** Task **
Please rewrite the items below, swapping "Open the" for "Launch the" and changing nothing else. Omit the pictures from your answer.

-- Begin --

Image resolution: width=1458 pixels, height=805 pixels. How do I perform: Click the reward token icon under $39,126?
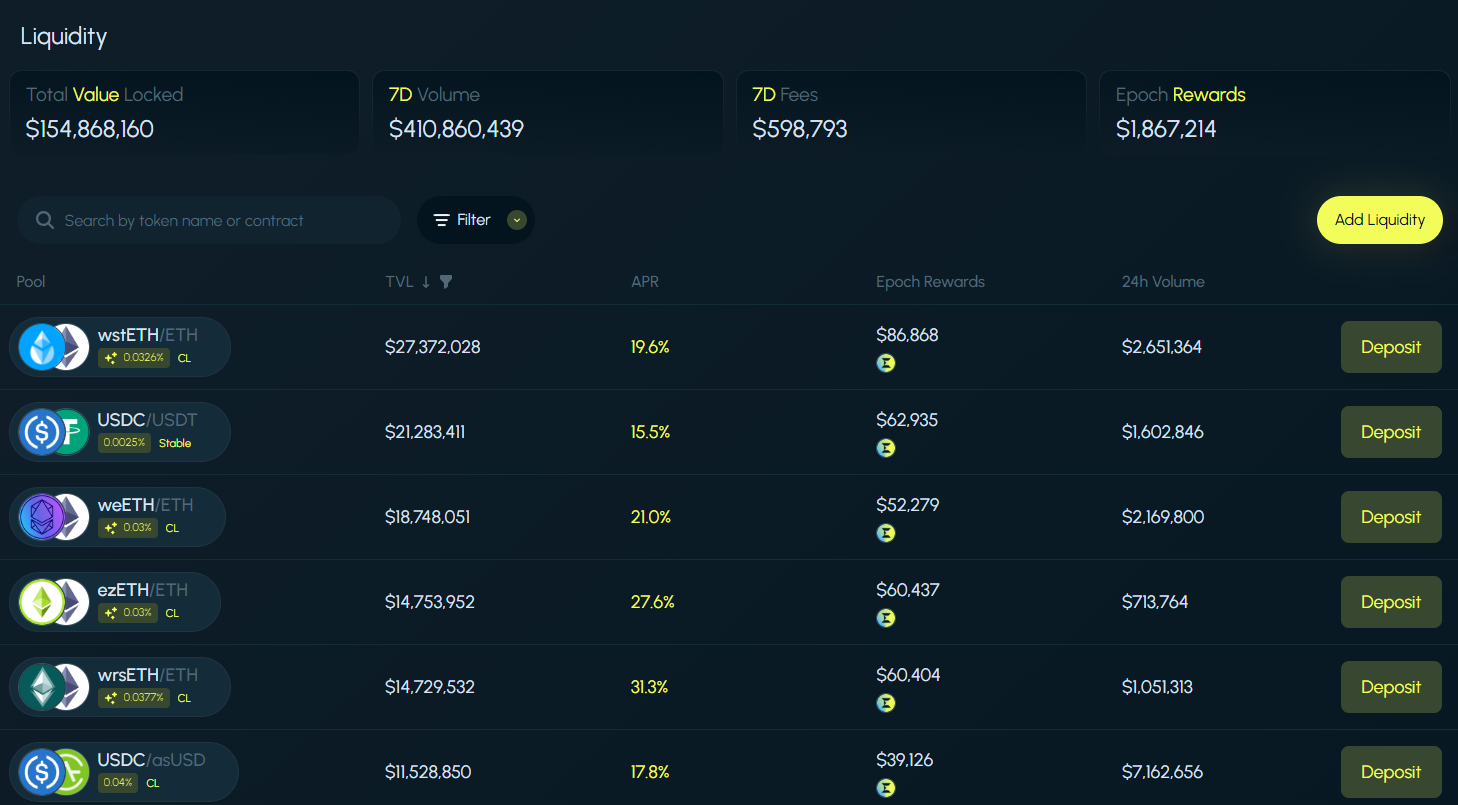point(885,788)
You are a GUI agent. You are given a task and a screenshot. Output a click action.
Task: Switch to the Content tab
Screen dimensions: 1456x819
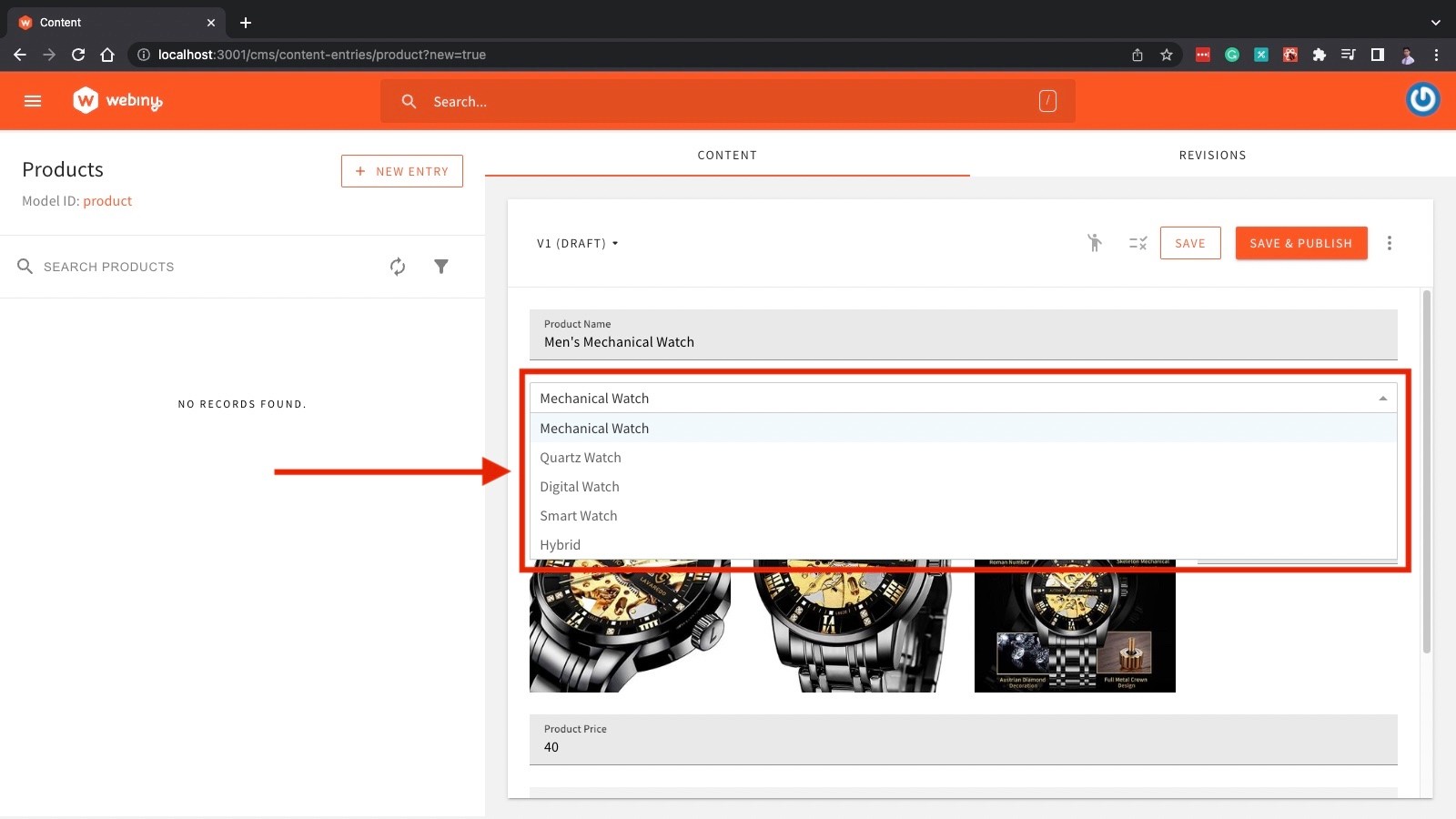tap(727, 156)
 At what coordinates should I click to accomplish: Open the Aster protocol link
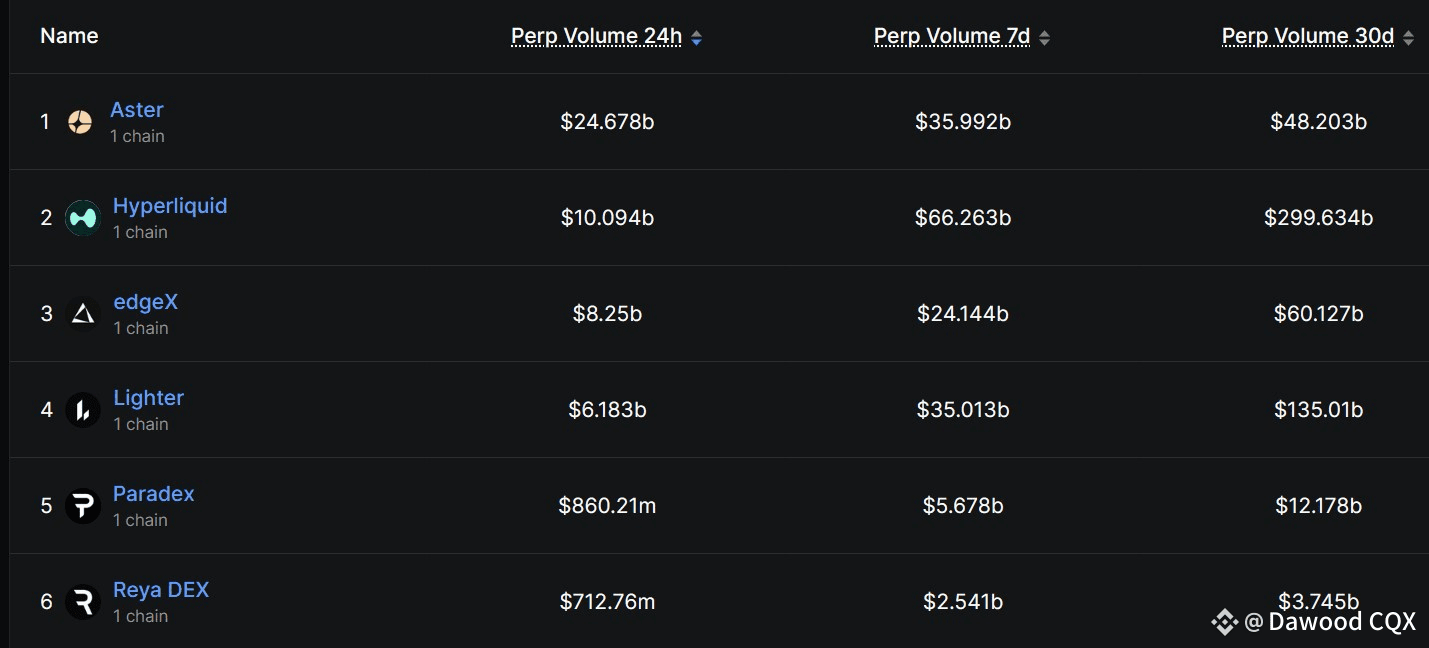(x=137, y=110)
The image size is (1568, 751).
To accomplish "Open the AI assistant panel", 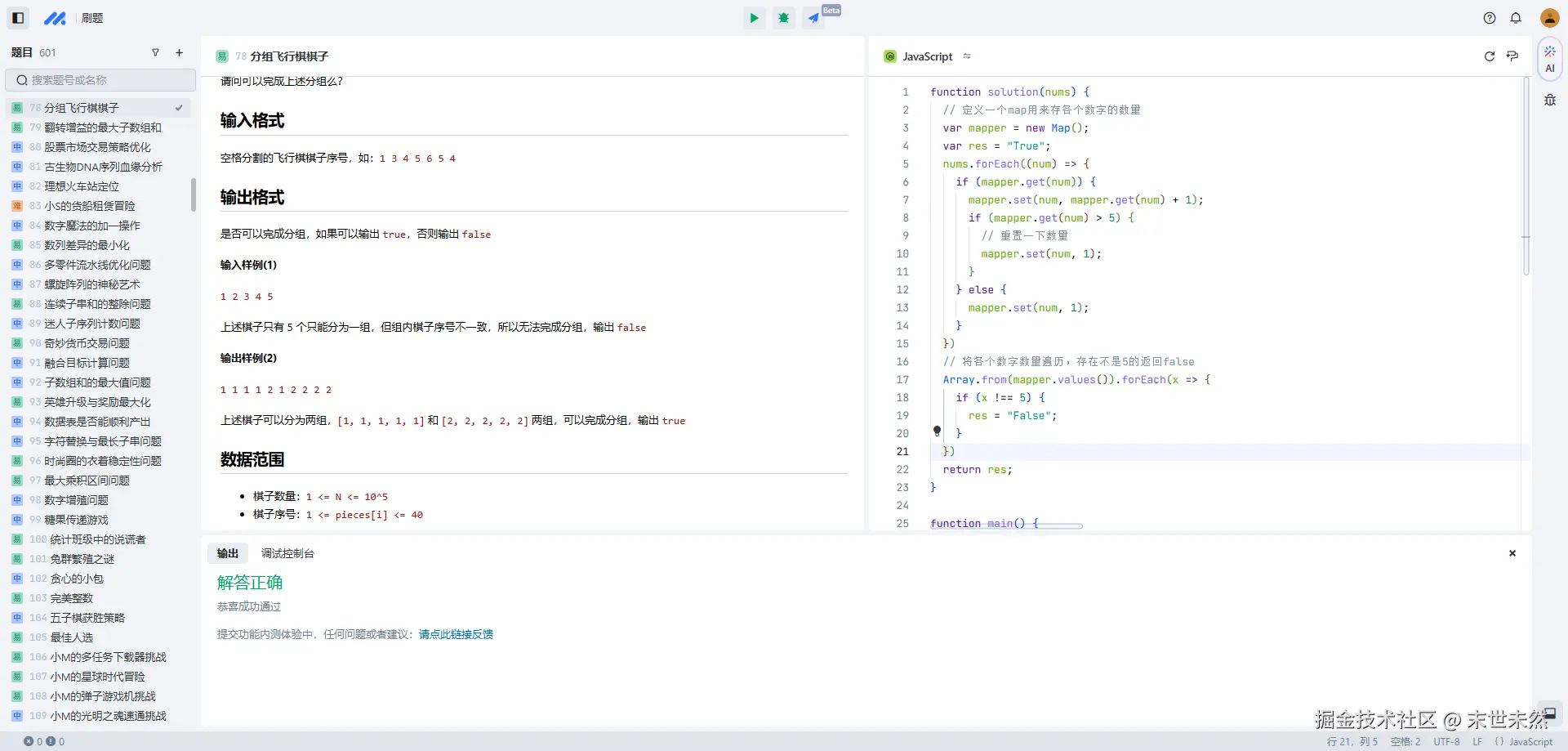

-- End --

** Exercise response **
Image resolution: width=1458 pixels, height=805 pixels. How do I perform: Click the reward token icon under $39,126?
point(885,788)
You are a GUI agent. You are given a task and a screenshot. Output a click action.
Task: Switch to the Content tab
Screen dimensions: 1456x819
tap(727, 156)
 At what coordinates should I click to accomplish: Launch the Aster protocol link
(x=137, y=110)
The image size is (1568, 751).
To accomplish "Launch the AI assistant panel", 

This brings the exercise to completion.